**What to produce**
For this exercise, reproduce only the lines from the one holding "Screen dimensions: 327x346" through the final line of the data below, exactly, and omit pictures.

(Supplied records begins)

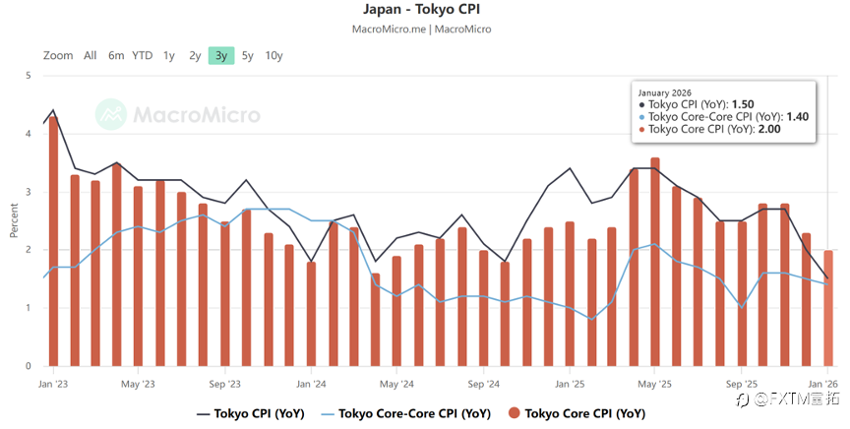Screen dimensions: 850x429
Task: Click the dark Tokyo CPI legend line
Action: pos(205,414)
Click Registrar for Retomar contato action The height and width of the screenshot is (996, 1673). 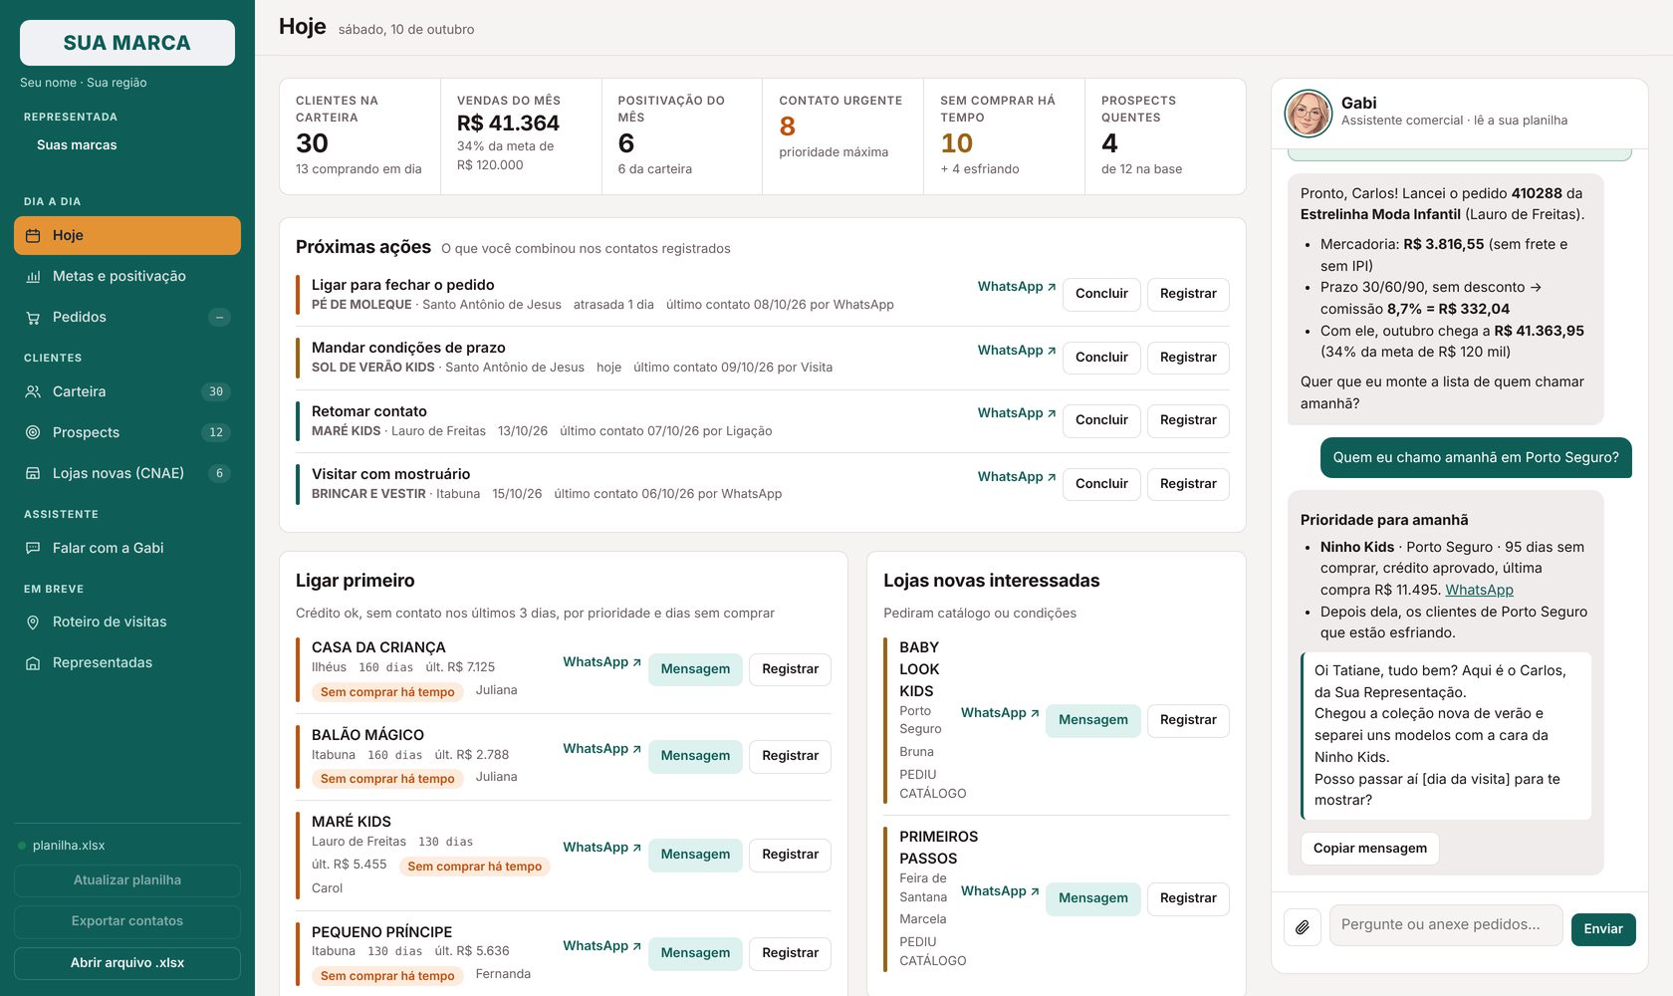[x=1188, y=420]
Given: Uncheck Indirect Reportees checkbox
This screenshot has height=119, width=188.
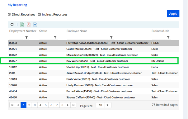Looking at the screenshot, I should pyautogui.click(x=39, y=14).
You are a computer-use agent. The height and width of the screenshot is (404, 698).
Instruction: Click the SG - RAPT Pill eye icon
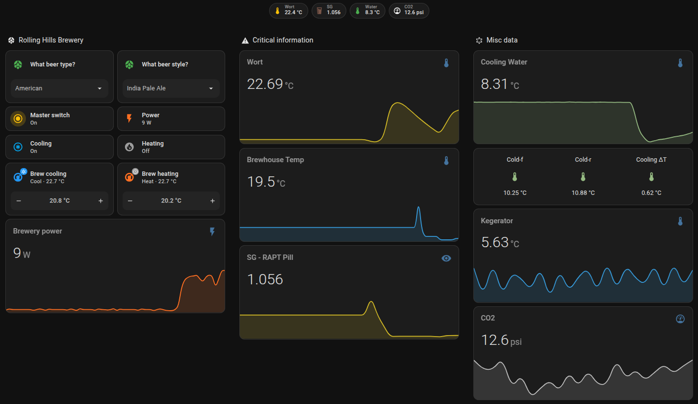tap(446, 258)
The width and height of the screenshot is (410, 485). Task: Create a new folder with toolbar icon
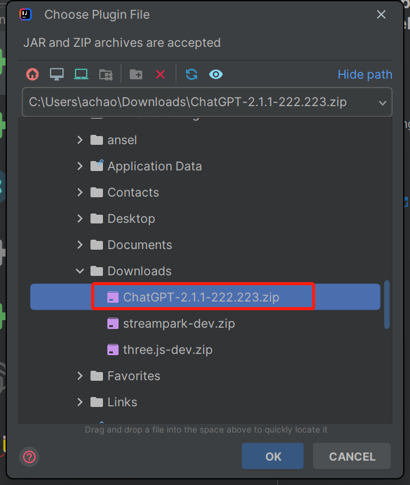pos(136,74)
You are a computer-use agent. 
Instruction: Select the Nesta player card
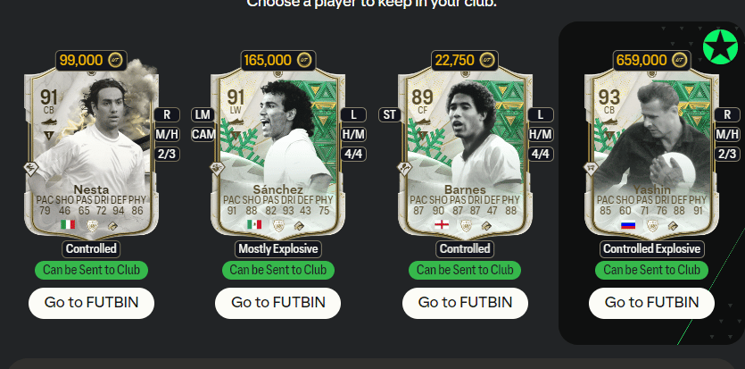click(91, 152)
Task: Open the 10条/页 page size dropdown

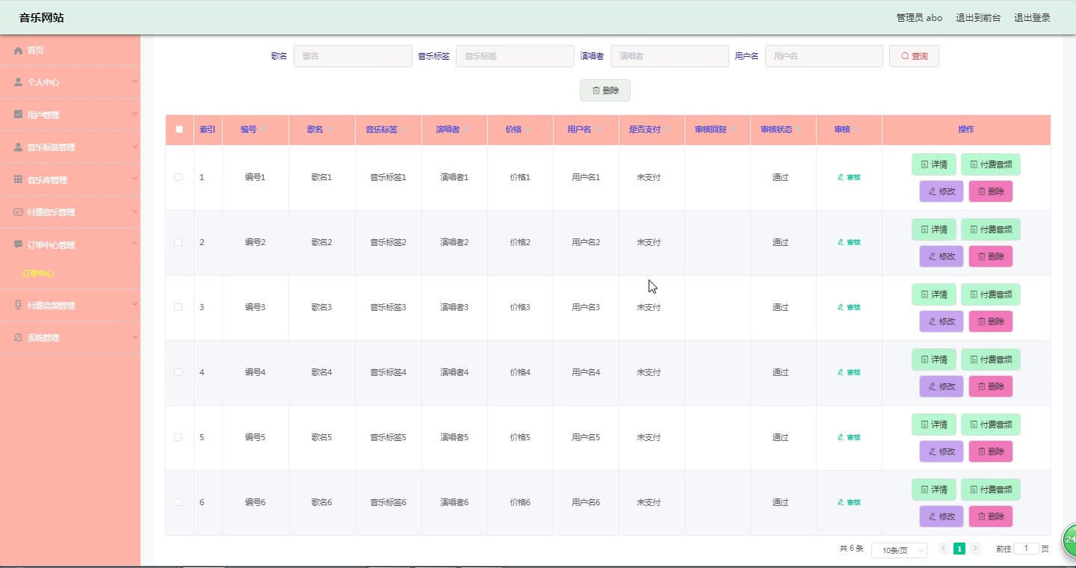Action: (898, 550)
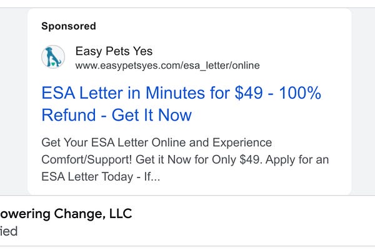The height and width of the screenshot is (250, 375).
Task: Click the 'ESA Letter' words starting the headline
Action: tap(83, 93)
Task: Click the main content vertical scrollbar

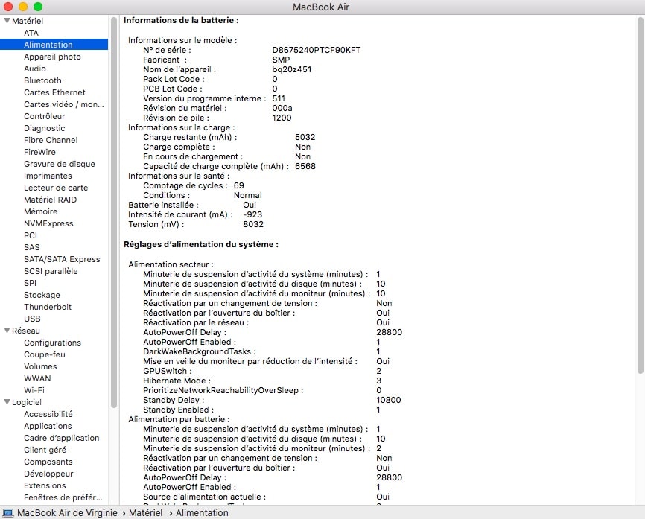Action: [640, 194]
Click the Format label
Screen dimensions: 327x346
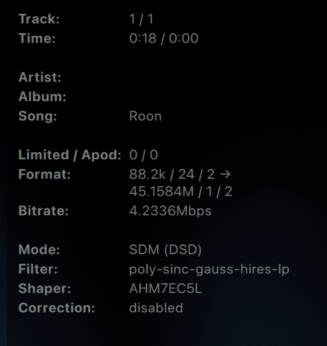tap(45, 174)
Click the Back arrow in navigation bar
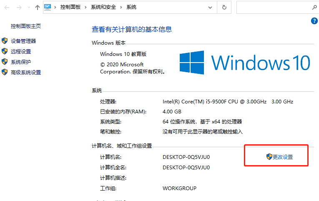The image size is (319, 201). (7, 7)
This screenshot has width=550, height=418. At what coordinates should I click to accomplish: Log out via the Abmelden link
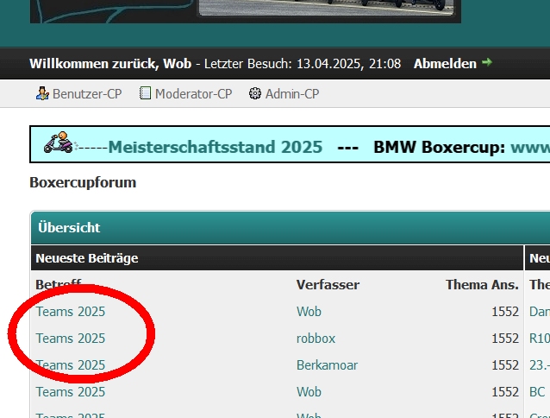(x=445, y=64)
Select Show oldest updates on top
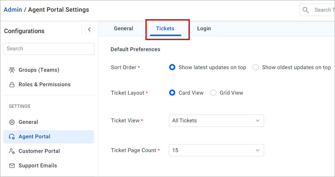Screen dimensions: 335x177 [x=256, y=67]
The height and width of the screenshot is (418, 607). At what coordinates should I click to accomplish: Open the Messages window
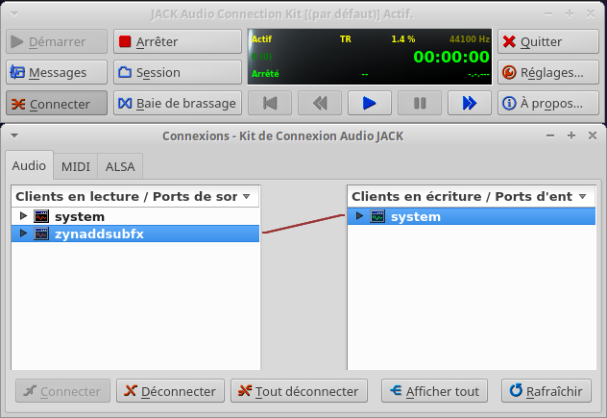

(Supplied records ends)

**Output for this task**
Screen dimensions: 327x346
tap(45, 174)
Click the Back arrow in navigation bar
The image size is (319, 201). (7, 7)
This screenshot has width=550, height=418. At what coordinates should I click to accomplish: Log out via the Abmelden link
(x=445, y=64)
Select Show oldest updates on top
Screen dimensions: 335x177 [x=256, y=67]
The height and width of the screenshot is (418, 607). At what coordinates should I click to accomplish: Open the Messages window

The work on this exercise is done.